Recent advances in high-throughput cDNA sequencing (RNA-seq) can reveal new genes and splice variants and quantify expression genome-wide in a single assay. The volume and complexity of data from RNA-seq experiments necessitate scalable, fast and mathematically principled analysis software. TopHat and Cufflinks are free, open-source software tools for gene discovery and comprehensive expression analysis of high-throughput mRNA sequencing (RNA-seq) data. Together, they allow biologists to identify new genes and new splice variants of known ones, as well as compare gene and transcript expression under two or more conditions. This protocol describes in detail how to use TopHat and Cufflinks to perform such analyses. It also covers several accessory tools and utilities that aid in managing data, including CummeRbund, a tool for visualizing RNA-seq analysis results. Although the procedure assumes basic informatics skills, these tools assume little to no background with RNA-seq analysis and are meant for novices and experts alike. The protocol begins with raw sequencing reads and produces a transcriptome assembly, lists of differentially expressed and regulated genes and transcripts, and publication-quality visualizations of analysis results. The protocol's execution time depends on the volume of transcriptome sequencing data and available computing resources but takes less than 1 d of computer time for typical experiments and ∼1 h of hands-on time.
高通量 cDNA 测序(RNA-seq)的最新进展可以在单次测定中揭示新基因和剪接变体,并对全基因组的表达进行定量。
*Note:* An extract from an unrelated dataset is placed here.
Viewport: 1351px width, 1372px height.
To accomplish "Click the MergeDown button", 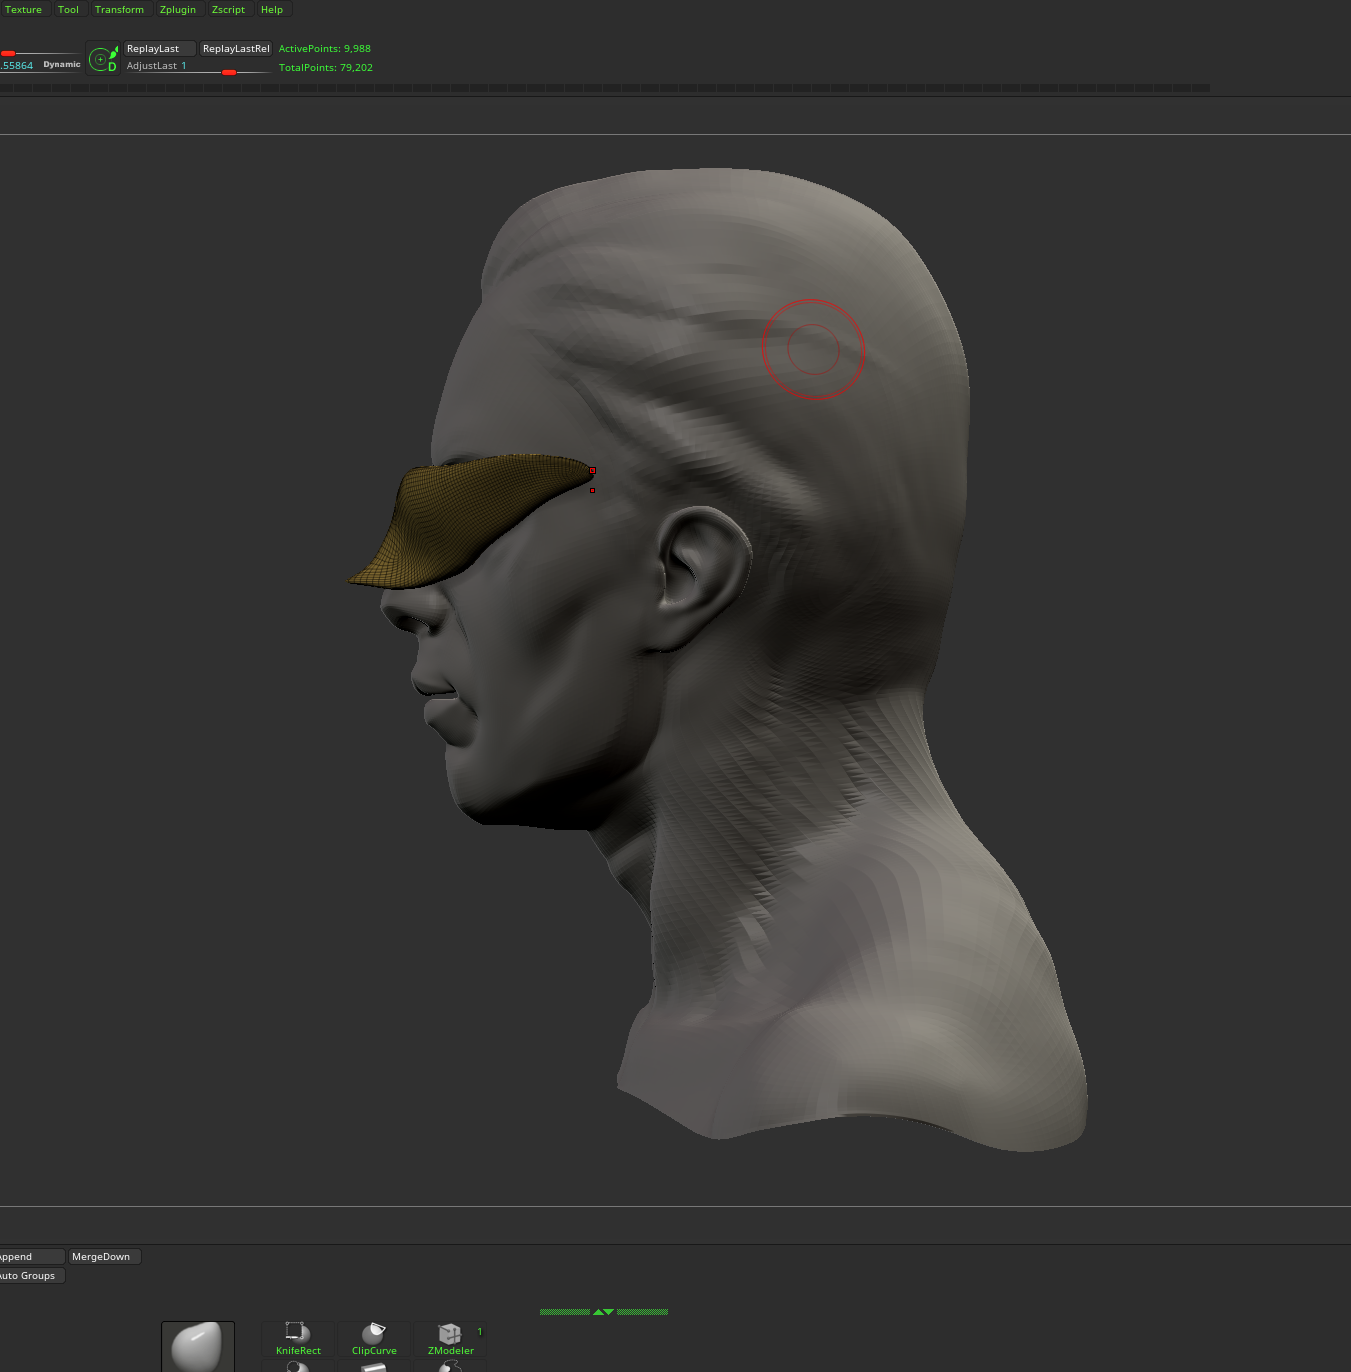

RNA-seq 实验产生的数据的数量和复杂性需要可扩展、快速且具有数学原理的分析软件。TopHat 和 Cufflinks 是用于基因发现和高通量 mRNA 测序(RNA-seq)数据综合表达分析的免费、开源软件工具。它们共同允许生物学家识别新基因和已知基因的新剪接变体,以及比较两种或更多条件下的基因和转录物表达。本协议详细描述了如何使用 TopHat 和 Cufflinks 进行此类分析。它还涵盖了几个辅助工具和实用程序,可帮助管理数据,包括 CummeRbund,这是一种用于可视化 RNA-seq 分析结果的工具。尽管该程序假定了基本的信息学技能,但这些工具假设对 RNA-seq 分析几乎没有背景知识,并且适合新手和专家使用。该协议从原始测序读取开始,生成转录组组装、差异表达和调节基因和转录本列表,以及分析结果的出版质量可视化。该协议的执行时间取决于转录组测序数据的量和可用的计算资源,但对于典型实验来说,不到 1 天的计算机时间,实际操作时间约为 1 小时。